If BuyCo has the free cash, it can purchase a combination of puts, put spreads, or put swaptions to hedge 100% of the price risk. Pricing changes in the energy markets can make it easy to overspend for price protection or choose the wrong structure. For instance, in a low-volatility environment, puts or put swaptions may be superior to put spreads in cost effectiveness. A market in steep backwardation (future prices far below the current spot price) is not the best environment to use swaps or put swaptions.

After the acquisition closes, BuyCo can attempt to recoup its hedging costs. It can sell call options to convert new put positions into collars or put spread positions into producer three-ways. It also can turn swaps into protective spreads by selling puts against the swaps that were created through exercise of the put swaptions. These techniques could allow BuyCo to collect all – or even more than – the original hedging costs.

The puts, spreads, and swaptions could cost a significant amount of money, however. Alternatively, BuyCo can hedge with swaps and post a margin, a technique that could significantly reduce out-of-pocket costs. Margin is the collateral a bank needs to offset the risk and exposure created when the bank transacts with a producer that has not pledged assets.

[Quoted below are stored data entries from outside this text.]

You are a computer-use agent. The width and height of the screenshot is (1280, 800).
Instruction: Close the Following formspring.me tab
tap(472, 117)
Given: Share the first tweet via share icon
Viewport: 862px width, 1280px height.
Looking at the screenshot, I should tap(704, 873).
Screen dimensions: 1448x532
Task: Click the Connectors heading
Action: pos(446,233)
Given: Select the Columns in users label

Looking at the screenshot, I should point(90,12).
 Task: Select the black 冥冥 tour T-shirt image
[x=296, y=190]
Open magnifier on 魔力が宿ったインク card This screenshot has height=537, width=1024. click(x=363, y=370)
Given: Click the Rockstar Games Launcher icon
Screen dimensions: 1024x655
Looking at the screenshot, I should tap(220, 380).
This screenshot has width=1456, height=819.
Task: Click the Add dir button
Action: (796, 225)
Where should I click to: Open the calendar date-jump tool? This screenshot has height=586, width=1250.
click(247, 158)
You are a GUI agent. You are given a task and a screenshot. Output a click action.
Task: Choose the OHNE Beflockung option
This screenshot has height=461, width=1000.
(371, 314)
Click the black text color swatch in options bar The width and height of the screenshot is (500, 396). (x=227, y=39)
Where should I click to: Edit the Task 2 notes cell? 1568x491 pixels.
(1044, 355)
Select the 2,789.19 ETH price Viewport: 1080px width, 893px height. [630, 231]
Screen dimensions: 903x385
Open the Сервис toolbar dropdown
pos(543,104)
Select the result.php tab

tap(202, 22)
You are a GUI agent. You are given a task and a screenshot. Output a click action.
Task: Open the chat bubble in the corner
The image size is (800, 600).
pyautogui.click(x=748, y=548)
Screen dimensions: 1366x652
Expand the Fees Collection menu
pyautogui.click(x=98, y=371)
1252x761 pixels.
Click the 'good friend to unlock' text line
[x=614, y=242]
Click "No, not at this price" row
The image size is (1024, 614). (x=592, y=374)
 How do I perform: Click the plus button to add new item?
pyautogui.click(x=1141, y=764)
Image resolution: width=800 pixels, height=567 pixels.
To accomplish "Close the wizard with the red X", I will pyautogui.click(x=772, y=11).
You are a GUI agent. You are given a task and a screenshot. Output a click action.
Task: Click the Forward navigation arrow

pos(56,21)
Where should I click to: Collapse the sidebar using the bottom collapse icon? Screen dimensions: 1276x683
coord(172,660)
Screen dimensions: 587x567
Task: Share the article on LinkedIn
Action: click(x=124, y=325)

After the acquisition closes, the acquisition assets secure the margined swaps, and BuyCo returns the posted margin. The big risk with cash margining is cash availability should the market explosively move higher before the close. For example, a 1,000 bo/d short WTI swap for three years would incur $1.095 million in margin for every $1 that WTI moved higher.

Cash-free hedging

What if BuyCo does not have enough cash on hand to purchase price protection for the acquisition? First, assuming BuyCo already has assets, it could use its spare hedge capacity or restructure existing hedges. To use spare hedge capacity, BuyCo will have to hedge to the fullest extent allowed by the covenant in its credit facility.

The second method is restructuring the existing hedge portfolio. Assume BuyCo has an existing 100 b/d Cal 14 WTI producer collar in place – a long $85 put and a short $105 call. BuyCo can buy back the existing short $105 call and defer the premium payment until 2014.

Alternatively, BuyCo can extract value by “rolling” the puts and/or calls. Lower put strikes are cheaper, so BuyCo can receive a premium payment by selling the existing long $85 put and buying a $75 strike. And since lower call strikes are more expensive, BuyCo could get another premium payment by buying the $105 call back and selling a $95 call to replace it. BuyCo can invest the premiums in new hedges covering acquisition volumes.

The third method looks to the seller. If the seller has hedges, it can be included as part of the acquisition, locking in hedge economics. The acquisition sales price is simply adjusted up or down based on the mark-to-market of the hedges at the signing of the production sharing agreement. It is possible to avoid costs for transferring the hedges, especially if the buyer and seller have a common bank for their credit facilities.

Regardless of the strategy, producers need to look deep into the market to ensure they get the most hedge coverage for the cheapest possible price. Hedging is an art, not a science. The optimal combination of puts, put spreads, and put swaptions should be created with careful attention to market view, curve structure volatility, and option skew so that the producer can get the most price protection for the least cost. Most importantly, producers should treat their hedges like assets and manage them much as they would manage the assets bought in a deal.